SUPPLIED INFORMATION:

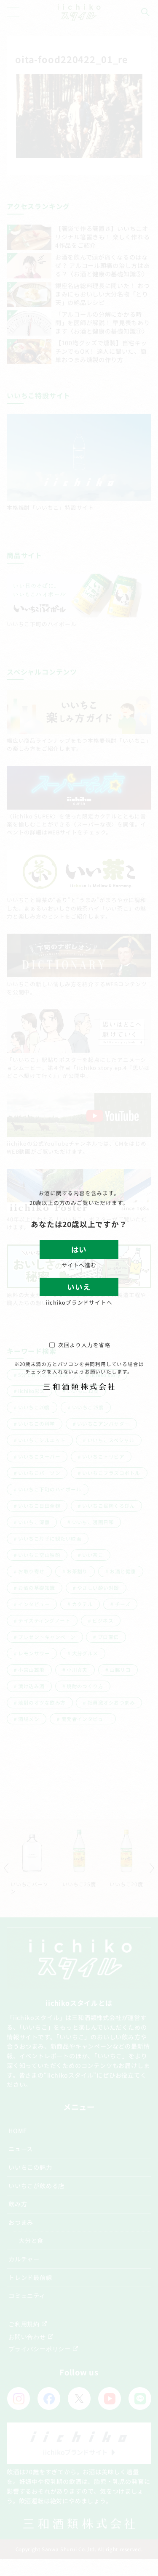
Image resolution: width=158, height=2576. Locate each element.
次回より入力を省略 (84, 1345)
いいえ (79, 1286)
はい (79, 1249)
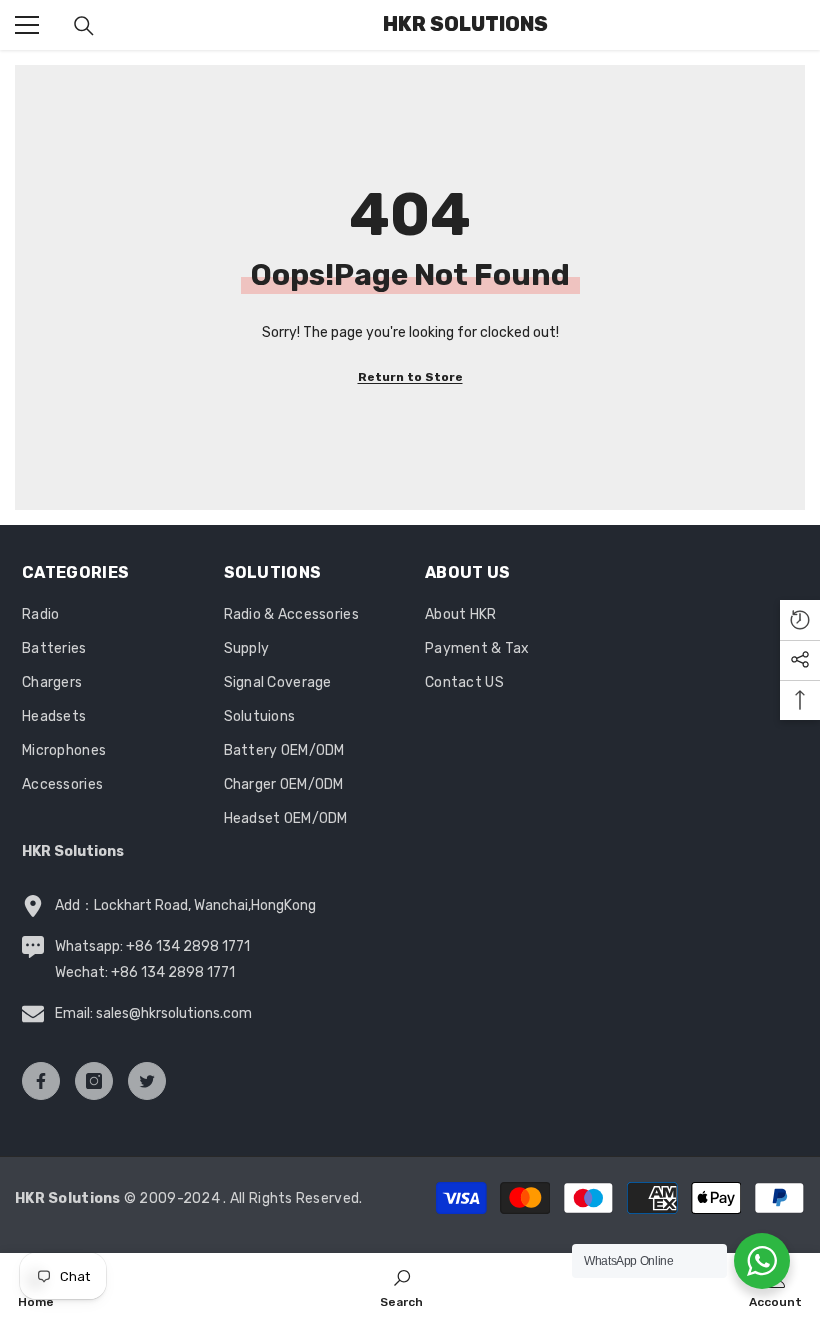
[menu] (27, 25)
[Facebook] (41, 1081)
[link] (401, 1286)
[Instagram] (94, 1081)
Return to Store (410, 377)
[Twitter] (147, 1081)
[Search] (84, 26)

YOUR INSTRUCTIONS: Output, exactly and without pictures, the span of lines that starts at the line containing "はい (79, 1249)" and ends at the last line above.

REPLY:
はい (79, 1249)
[menu] (27, 25)
[Facebook] (41, 1081)
[link] (401, 1286)
[Instagram] (94, 1081)
Return to Store (410, 377)
[Twitter] (147, 1081)
[Search] (84, 26)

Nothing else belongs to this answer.